CHEYENNE, Wyo. (AP) — Wyoming's latest state revenue forecast contains hints of optimism but still predicts far less money coming in than was the case just a few years ago, before a downturn in fossil-fuel markets.

The Consensus Revenue Estimating Group releases nonpartisan revenue forecasts every October and January. Wyoming officials pay close attention to the reports amid a sharp decline in revenue from taxes and royalties on coal, oil and natural gas development.

The latest report predicts revenue for the 2017-18 biennium will reach nearly $2.24 billion, or $195 million more than CREG predicted in January would be the case. Even so, that would be almost 20 percent less revenue than in 2013-14, the Wyoming Tribune Eagle reports.

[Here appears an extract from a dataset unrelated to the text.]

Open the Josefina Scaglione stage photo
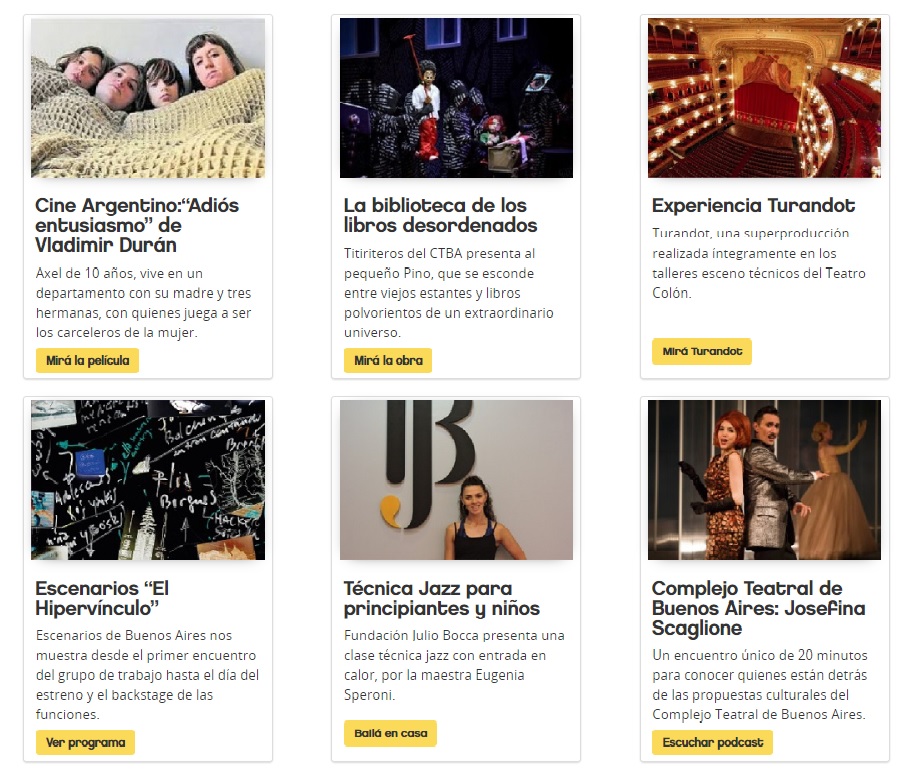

"It's a slight reversal to a more stable or slightly improving outlook for the state," said Wyoming Economic Analysis Division Administrator Alex Kean.

The minerals industry provides more than 70 percent of Wyoming's revenue.

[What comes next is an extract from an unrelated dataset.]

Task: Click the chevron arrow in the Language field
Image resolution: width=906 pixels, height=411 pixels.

The current revenue scenario is similar to fiscal year 2009-2010, when Wyoming was experiencing the effects of the Great Recession, Kean said.

"We're still quite a ways off, but maybe this is slightly more positive," he said.

Revenue should tick back upward by about 2.7 percent, or $26.6 million, a year in 2019 and 2020, according to the report.

The report will help Gov. Matt Mead make recommendations for the upcoming budget, which he plans to release in December. Lawmakers will convene in January to adopt a budget for the 2019-20 biennium.